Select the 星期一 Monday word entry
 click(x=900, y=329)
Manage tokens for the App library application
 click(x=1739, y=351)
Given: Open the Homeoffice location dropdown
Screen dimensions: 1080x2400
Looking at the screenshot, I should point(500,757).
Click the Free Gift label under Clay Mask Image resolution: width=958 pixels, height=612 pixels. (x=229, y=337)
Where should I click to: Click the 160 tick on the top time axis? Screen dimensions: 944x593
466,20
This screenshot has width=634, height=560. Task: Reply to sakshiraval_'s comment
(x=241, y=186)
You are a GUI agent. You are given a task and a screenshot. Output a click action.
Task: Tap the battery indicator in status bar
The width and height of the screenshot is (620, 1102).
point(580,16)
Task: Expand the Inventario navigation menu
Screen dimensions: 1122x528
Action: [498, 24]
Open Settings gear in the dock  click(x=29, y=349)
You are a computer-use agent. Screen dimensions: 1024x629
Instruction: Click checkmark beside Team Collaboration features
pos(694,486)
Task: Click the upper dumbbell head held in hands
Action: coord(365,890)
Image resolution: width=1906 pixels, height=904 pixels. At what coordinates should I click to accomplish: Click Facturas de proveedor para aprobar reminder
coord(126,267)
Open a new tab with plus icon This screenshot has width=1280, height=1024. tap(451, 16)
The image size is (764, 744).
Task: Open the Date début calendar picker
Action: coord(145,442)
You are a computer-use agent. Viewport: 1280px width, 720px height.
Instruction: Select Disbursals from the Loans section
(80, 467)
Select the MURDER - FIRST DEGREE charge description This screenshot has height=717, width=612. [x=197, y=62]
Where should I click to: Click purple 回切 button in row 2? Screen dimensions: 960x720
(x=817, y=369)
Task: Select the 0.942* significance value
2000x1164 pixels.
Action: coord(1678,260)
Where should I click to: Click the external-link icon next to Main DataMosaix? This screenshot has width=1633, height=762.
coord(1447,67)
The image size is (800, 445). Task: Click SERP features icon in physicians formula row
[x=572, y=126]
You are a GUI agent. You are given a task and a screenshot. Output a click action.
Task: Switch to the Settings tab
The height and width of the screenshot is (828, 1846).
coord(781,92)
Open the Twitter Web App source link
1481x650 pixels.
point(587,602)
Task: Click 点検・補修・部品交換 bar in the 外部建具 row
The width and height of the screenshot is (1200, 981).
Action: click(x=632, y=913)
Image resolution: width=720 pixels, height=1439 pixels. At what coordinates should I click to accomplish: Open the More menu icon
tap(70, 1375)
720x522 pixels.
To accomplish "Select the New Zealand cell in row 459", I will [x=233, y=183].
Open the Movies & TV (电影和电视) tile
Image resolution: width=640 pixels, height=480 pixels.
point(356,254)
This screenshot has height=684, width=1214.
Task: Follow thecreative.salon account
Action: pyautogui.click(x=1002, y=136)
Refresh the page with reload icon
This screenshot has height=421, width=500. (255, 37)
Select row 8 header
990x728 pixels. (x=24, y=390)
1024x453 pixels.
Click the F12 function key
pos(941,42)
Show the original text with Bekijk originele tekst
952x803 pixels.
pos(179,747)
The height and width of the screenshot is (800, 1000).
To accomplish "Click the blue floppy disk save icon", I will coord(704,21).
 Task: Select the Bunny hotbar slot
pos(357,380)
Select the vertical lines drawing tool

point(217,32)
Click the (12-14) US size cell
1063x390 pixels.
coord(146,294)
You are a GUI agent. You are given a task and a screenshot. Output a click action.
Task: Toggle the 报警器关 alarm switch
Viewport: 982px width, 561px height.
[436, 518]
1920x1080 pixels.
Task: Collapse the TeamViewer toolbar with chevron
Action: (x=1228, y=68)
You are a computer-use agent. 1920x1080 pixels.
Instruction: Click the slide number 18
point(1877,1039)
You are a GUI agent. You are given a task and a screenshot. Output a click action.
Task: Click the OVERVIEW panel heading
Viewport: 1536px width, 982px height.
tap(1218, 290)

* [Directions for this task]
Return these lines exactly as they appear.

* [Solution for this exercise]
Select the 星期一 Monday word entry
 click(x=900, y=329)
Manage tokens for the App library application
 click(x=1739, y=351)
Given: Open the Homeoffice location dropdown
Screen dimensions: 1080x2400
Looking at the screenshot, I should point(500,757).
Click the Free Gift label under Clay Mask Image resolution: width=958 pixels, height=612 pixels. (x=229, y=337)
Where should I click to: Click the 160 tick on the top time axis? Screen dimensions: 944x593
466,20
This screenshot has width=634, height=560. Task: Reply to sakshiraval_'s comment
(x=241, y=186)
You are a GUI agent. You are given a task and a screenshot. Output a click action.
Task: Tap the battery indicator in status bar
The width and height of the screenshot is (620, 1102).
point(580,16)
Task: Expand the Inventario navigation menu
Screen dimensions: 1122x528
Action: [498, 24]
Open Settings gear in the dock  click(x=29, y=349)
You are a computer-use agent. Screen dimensions: 1024x629
Instruction: Click checkmark beside Team Collaboration features
pos(694,486)
Task: Click the upper dumbbell head held in hands
Action: coord(365,890)
Image resolution: width=1906 pixels, height=904 pixels. At what coordinates should I click to accomplish: Click Facturas de proveedor para aprobar reminder
coord(126,267)
Open a new tab with plus icon This screenshot has width=1280, height=1024. tap(451, 16)
The image size is (764, 744).
Task: Open the Date début calendar picker
Action: coord(145,442)
You are a computer-use agent. Viewport: 1280px width, 720px height.
Instruction: Select Disbursals from the Loans section
(80, 467)
Select the MURDER - FIRST DEGREE charge description This screenshot has height=717, width=612. [x=197, y=62]
Where should I click to: Click purple 回切 button in row 2? Screen dimensions: 960x720
(x=817, y=369)
Task: Select the 0.942* significance value
2000x1164 pixels.
Action: coord(1678,260)
Where should I click to: Click the external-link icon next to Main DataMosaix? This screenshot has width=1633, height=762.
coord(1447,67)
The image size is (800, 445). Task: Click SERP features icon in physicians formula row
[x=572, y=126]
You are a GUI agent. You are given a task and a screenshot. Output a click action.
Task: Switch to the Settings tab
The height and width of the screenshot is (828, 1846).
coord(781,92)
Open the Twitter Web App source link
1481x650 pixels.
point(587,602)
Task: Click 点検・補修・部品交換 bar in the 外部建具 row
The width and height of the screenshot is (1200, 981).
Action: click(x=632, y=913)
Image resolution: width=720 pixels, height=1439 pixels. At what coordinates should I click to accomplish: Open the More menu icon
tap(70, 1375)
720x522 pixels.
To accomplish "Select the New Zealand cell in row 459", I will [x=233, y=183].
Open the Movies & TV (电影和电视) tile
Image resolution: width=640 pixels, height=480 pixels.
point(356,254)
This screenshot has height=684, width=1214.
Task: Follow thecreative.salon account
Action: pyautogui.click(x=1002, y=136)
Refresh the page with reload icon
This screenshot has height=421, width=500. (255, 37)
Select row 8 header
990x728 pixels. (x=24, y=390)
1024x453 pixels.
Click the F12 function key
pos(941,42)
Show the original text with Bekijk originele tekst
952x803 pixels.
pos(179,747)
The height and width of the screenshot is (800, 1000).
To accomplish "Click the blue floppy disk save icon", I will coord(704,21).
 Task: Select the Bunny hotbar slot
pos(357,380)
Select the vertical lines drawing tool

point(217,32)
Click the (12-14) US size cell
1063x390 pixels.
coord(146,294)
You are a GUI agent. You are given a task and a screenshot. Output a click action.
Task: Toggle the 报警器关 alarm switch
Viewport: 982px width, 561px height.
[436, 518]
1920x1080 pixels.
Task: Collapse the TeamViewer toolbar with chevron
Action: (x=1228, y=68)
You are a computer-use agent. 1920x1080 pixels.
Instruction: Click the slide number 18
point(1877,1039)
You are a GUI agent. You are given a task and a screenshot. Output a click action.
Task: Click the OVERVIEW panel heading
Viewport: 1536px width, 982px height.
tap(1218, 290)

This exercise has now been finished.